WORK TO COMPLETE :: Needed from the data below: every line from the one with "Fucking Glasses (222, 201)" up to and including the one with "About (279, 2550)", repeated exactly and with nothing else.

Source records ::
....

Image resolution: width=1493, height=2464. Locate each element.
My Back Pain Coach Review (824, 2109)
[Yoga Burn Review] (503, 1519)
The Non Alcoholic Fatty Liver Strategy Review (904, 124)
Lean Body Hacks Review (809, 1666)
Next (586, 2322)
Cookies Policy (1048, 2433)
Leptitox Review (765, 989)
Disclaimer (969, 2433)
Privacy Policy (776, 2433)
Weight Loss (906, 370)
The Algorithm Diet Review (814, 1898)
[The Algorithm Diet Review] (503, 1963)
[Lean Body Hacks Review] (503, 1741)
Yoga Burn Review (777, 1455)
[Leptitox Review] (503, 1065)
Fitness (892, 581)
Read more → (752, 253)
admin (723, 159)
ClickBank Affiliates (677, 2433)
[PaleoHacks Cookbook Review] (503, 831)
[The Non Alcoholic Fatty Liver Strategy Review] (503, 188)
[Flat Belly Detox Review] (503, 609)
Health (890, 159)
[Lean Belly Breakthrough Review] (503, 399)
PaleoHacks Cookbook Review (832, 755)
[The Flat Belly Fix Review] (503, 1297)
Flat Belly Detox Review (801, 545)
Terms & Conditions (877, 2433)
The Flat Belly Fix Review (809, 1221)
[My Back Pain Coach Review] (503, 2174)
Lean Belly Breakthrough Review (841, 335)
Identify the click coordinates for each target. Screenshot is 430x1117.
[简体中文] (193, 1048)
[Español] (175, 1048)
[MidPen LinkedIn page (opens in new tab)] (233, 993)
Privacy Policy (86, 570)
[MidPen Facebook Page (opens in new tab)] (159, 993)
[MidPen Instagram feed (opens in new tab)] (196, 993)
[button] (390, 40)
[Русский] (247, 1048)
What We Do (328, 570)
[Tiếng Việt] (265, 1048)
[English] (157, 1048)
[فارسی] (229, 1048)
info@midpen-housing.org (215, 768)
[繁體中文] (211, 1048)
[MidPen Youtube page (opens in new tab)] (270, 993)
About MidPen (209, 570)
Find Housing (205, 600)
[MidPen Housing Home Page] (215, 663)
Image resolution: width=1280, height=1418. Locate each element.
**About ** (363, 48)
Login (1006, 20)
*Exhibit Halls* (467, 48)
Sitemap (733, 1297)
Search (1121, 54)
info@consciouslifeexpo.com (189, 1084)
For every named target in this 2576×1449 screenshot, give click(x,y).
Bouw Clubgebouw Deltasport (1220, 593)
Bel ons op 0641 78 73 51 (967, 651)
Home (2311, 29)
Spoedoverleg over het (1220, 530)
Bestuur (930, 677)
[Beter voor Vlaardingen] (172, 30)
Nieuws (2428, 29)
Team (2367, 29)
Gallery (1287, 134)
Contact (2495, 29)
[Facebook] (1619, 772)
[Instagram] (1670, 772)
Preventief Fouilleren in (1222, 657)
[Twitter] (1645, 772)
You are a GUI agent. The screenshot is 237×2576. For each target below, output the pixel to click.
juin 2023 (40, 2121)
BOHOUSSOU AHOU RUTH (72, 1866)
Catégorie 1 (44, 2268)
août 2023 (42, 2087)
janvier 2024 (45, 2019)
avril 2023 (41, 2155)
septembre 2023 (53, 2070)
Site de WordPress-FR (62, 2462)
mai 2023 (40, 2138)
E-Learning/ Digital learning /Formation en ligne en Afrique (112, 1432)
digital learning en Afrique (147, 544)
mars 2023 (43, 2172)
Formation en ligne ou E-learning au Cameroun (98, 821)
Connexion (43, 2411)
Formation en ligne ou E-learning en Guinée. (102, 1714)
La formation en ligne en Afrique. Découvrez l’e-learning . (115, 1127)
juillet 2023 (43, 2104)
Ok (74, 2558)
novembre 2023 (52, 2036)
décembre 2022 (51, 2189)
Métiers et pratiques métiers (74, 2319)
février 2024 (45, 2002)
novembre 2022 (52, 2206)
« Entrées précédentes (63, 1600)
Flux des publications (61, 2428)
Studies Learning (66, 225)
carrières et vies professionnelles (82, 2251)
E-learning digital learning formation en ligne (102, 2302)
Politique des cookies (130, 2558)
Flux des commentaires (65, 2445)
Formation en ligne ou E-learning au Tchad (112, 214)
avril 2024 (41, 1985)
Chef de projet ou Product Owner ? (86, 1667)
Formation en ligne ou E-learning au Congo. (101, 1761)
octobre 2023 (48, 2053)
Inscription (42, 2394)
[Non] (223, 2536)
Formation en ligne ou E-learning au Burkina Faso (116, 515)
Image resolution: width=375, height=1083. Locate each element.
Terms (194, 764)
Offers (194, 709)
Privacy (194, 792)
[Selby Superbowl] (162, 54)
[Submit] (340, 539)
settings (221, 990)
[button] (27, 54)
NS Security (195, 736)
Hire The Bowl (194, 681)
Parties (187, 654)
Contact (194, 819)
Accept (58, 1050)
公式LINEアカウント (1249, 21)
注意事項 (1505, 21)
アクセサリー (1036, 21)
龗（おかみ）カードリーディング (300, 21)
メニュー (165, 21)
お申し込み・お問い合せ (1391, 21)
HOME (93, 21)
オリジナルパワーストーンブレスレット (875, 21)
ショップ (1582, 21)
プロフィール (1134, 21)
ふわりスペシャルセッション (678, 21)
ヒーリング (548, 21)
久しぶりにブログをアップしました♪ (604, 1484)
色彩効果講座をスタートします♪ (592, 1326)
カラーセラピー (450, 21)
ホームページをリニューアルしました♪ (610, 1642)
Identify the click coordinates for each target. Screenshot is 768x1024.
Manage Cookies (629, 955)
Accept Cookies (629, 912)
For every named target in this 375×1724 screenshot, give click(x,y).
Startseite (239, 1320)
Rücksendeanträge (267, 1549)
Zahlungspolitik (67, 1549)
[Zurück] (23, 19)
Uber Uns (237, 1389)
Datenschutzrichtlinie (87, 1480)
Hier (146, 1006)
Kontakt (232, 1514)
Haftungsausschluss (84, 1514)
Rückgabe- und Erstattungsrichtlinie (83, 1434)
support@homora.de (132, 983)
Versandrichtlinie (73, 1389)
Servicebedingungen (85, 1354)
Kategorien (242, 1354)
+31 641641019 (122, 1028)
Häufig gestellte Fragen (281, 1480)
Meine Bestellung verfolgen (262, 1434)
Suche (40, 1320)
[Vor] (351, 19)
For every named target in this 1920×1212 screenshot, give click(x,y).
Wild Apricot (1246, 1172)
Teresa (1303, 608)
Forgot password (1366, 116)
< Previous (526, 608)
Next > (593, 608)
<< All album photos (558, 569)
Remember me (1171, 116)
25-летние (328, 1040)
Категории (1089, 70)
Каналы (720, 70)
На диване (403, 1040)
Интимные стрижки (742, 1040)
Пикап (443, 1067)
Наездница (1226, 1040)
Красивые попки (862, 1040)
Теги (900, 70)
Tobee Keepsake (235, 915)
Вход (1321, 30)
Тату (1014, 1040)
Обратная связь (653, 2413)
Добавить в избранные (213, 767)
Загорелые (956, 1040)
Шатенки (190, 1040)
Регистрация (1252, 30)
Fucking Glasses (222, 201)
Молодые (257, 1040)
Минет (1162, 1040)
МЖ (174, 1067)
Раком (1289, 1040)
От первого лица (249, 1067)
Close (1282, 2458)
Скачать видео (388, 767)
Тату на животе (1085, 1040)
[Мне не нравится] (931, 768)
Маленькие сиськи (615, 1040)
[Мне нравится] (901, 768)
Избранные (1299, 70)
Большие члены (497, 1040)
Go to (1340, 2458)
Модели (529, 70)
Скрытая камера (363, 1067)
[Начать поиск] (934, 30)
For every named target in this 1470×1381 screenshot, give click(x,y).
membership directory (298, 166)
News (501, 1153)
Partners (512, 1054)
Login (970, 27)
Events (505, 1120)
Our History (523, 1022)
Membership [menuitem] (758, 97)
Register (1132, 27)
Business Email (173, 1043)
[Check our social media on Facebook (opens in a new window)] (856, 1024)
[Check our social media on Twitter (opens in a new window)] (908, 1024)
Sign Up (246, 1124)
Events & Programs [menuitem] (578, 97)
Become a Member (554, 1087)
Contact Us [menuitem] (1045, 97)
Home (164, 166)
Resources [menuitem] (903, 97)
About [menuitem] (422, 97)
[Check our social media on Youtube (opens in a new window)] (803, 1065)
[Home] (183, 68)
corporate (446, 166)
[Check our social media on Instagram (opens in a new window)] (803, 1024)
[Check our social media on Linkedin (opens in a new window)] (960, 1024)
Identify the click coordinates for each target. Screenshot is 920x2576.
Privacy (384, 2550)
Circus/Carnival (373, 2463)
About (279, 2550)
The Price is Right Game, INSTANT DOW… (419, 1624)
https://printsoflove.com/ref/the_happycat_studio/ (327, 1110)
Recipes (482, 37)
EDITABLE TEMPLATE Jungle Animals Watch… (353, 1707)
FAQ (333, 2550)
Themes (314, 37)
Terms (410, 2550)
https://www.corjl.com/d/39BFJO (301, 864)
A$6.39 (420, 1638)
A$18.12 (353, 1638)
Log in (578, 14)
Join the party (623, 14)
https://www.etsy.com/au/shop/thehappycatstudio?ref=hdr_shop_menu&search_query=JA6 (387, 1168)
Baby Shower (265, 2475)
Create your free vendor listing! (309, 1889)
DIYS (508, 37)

....

FINISHED TASK ::
Fucking Glasses (222, 201)
Молодые (257, 1040)
Минет (1162, 1040)
МЖ (174, 1067)
Раком (1289, 1040)
От первого лица (249, 1067)
Close (1282, 2458)
Скачать видео (388, 767)
Тату на животе (1085, 1040)
[Мне не нравится] (931, 768)
Маленькие сиськи (615, 1040)
[Мне нравится] (901, 768)
Избранные (1299, 70)
Большие члены (497, 1040)
Go to (1340, 2458)
Модели (529, 70)
Скрытая камера (363, 1067)
[Начать поиск] (934, 30)
For every named target in this 1470×1381 screenshot, give click(x,y).
membership directory (298, 166)
News (501, 1153)
Partners (512, 1054)
Login (970, 27)
Events (505, 1120)
Our History (523, 1022)
Membership [menuitem] (758, 97)
Register (1132, 27)
Business Email (173, 1043)
[Check our social media on Facebook (opens in a new window)] (856, 1024)
[Check our social media on Twitter (opens in a new window)] (908, 1024)
Sign Up (246, 1124)
Events & Programs [menuitem] (578, 97)
Become a Member (554, 1087)
Contact Us [menuitem] (1045, 97)
Home (164, 166)
Resources [menuitem] (903, 97)
About [menuitem] (422, 97)
[Check our social media on Youtube (opens in a new window)] (803, 1065)
[Home] (183, 68)
corporate (446, 166)
[Check our social media on Instagram (opens in a new window)] (803, 1024)
[Check our social media on Linkedin (opens in a new window)] (960, 1024)
Identify the click coordinates for each target. Screenshot is 920x2576.
Privacy (384, 2550)
Circus/Carnival (373, 2463)
About (279, 2550)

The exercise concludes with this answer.